Merkel told reporters at a meeting of her Christian Democratic Union party that she would run again to “fight for our values and our way of life” but added that she expected strong challenges from both the right and the left of the political spectrum.

“This election will be more difficult than any before it, at least not since German reunification” in 1990, Merkel said, citing a strong “polarisation of our society”.

The 62-year-old German leader said she had “endlessly” weighed her choice but that in “distinctly difficult, even insecure times”, she saw it as her “duty” to stand again.

Citing the uncertainties created by the British vote to leave the European Union and the election of Donald Trump as US president, she said she understood the world was looking to her as a source of stability.

“I am indeed honoured but I also find it grotesque and even absurd” that some commentators have suggested she could lead the free world, Merkel said.

“My goal in politics is to work for the cohesion of our country,” she said, adding she hoped for an election campaign “fought among democrats, in the tone of democrats”.

Merkel has governed Europe’s top economic power, which does not have term limits, since 2005.

Another full four-year mandate, which pollsters say she is likely to win, would tie the post-war record set by her mentor Helmut Kohl, who presided over the 1989 fall of the Berlin Wall.

She is the first woman, the youngest person and the only candidate who grew up in communist East Germany to lead the reunited country.

- ‘Risk-averse voters’ -

A pastor’s daughter and trained physicist, Merkel is popular among Germans who see her as a straight-shooter and a safe pair of hands in a crisis.

But her decision to let in more than one million asylum seekers over the last two years dented her support.

It also revived the fortunes of the rightwing populist Alternative for Germany party (AfD), which has harnessed widespread anxiety about migration.

Nevertheless, observers said the recent seismic shifts in global politics were likely to drive traditionally risk-averse German voters back into her arms.

“Society’s need for predictability and stability could become so overpowering in the 2017 election year that even the creeping erosion of Merkel’s chancellorship won’t compromise her success at the polls in the end,” left-leaning news weekly Die Zeit said.

More than half of the electorate – 55% – want Merkel to stay in office, up from 42% in August, a poll for Bild am Sonntag newspaper showed today.

As US President Barack Obama exits the stage, many observers say Merkel’s importance as a defender of Western values will only continue to grow, with some calling her the new “leader of the free world”.

While the globe braces for potentially radical changes in US leadership under Trump, Britain is wrestling with the fallout from its June vote backing withdrawal from the EU, and France is facing a presidential poll in May that could see far-right candidate Marine Le Pen snatch victory.

Underlining her relative strength, Merkel gathered Obama and the leaders of Britain, France, Spain and Italy at her chancellery Friday for talks on the fight against terrorism, climate change and the strategic threat posed by Russia.

- Obama endorsement -

On his farewell visit to Berlin, Obama praised Merkel Thursday as an “outstanding partner” and urged Germans to “appreciate” her.

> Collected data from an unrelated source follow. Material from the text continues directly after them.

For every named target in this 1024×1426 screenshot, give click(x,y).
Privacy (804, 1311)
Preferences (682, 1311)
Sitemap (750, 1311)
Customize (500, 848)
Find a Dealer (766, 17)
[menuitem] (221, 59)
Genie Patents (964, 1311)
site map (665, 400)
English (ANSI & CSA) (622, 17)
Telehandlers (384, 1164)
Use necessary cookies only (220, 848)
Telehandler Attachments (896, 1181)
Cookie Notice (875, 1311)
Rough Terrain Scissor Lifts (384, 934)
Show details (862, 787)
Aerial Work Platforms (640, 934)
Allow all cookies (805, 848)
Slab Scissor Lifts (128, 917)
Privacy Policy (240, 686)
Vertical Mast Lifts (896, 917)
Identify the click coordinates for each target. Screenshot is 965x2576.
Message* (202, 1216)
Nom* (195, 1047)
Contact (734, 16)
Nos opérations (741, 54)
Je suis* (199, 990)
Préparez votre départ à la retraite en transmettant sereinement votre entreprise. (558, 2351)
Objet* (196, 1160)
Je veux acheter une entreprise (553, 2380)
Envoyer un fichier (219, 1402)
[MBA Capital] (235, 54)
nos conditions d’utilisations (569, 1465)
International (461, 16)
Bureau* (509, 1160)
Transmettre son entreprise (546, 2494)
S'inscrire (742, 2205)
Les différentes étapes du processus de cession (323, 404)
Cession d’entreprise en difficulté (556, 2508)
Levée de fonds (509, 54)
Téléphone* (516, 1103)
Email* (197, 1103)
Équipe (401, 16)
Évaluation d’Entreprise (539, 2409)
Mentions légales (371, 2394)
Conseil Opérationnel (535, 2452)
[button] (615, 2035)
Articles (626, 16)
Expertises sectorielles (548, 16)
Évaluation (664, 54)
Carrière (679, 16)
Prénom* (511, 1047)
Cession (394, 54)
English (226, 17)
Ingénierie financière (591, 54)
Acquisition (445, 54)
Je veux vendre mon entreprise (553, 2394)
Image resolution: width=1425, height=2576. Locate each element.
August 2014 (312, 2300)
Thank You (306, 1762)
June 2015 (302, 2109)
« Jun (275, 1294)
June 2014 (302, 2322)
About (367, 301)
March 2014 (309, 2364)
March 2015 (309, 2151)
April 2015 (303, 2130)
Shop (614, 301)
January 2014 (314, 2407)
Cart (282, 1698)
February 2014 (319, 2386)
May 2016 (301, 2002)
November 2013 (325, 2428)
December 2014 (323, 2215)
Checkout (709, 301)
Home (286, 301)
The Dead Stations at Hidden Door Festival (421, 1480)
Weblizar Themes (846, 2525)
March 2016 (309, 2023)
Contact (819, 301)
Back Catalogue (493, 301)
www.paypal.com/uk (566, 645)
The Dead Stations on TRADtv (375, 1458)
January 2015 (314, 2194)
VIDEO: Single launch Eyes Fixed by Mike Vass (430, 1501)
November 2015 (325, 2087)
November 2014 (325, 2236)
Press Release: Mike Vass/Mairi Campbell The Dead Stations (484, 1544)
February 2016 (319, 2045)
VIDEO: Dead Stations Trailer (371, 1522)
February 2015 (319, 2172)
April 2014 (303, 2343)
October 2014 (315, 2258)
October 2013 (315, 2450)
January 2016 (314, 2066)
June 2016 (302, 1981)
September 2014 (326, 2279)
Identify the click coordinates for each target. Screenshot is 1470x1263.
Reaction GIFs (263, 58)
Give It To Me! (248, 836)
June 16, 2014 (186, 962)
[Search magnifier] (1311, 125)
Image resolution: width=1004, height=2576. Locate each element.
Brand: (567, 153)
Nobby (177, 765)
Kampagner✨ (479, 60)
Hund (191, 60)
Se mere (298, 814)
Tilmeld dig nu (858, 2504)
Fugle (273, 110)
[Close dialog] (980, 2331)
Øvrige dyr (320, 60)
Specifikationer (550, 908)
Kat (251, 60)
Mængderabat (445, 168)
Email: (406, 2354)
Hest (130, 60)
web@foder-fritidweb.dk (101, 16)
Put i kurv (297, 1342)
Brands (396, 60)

“It’s up to her whether she wants to stand again… but if I were here and I were German and I had a vote, I might support her,” he said with a smile.

Misgivings about Merkel’s refugee policy were blamed for a string of state election defeats for the CDU over the last year, and sparked an open revolt by its Bavarian sister party, the CSU, which demanded a strict upper limit on incoming asylum seekers.

A survey this weekend showed that Merkel’s conservatives would draw 33 percent of the vote if the election were held this weekend, down nine points from the last national poll in 2013.

The centre-left Social Democrats (SPD), junior partners in Merkel’s “grand” coalition, were a distant second with 24 percent.

The AfD and the opposition Greens were neck-and-neck with 13 percent and 12 percent respectively, according to independent opinion research institute Emnid.

It is still unclear who will carry the SPD’s banner into the race, with party leader Sigmar Gabriel potentially facing a challenge from European Parliament President Martin Schulz.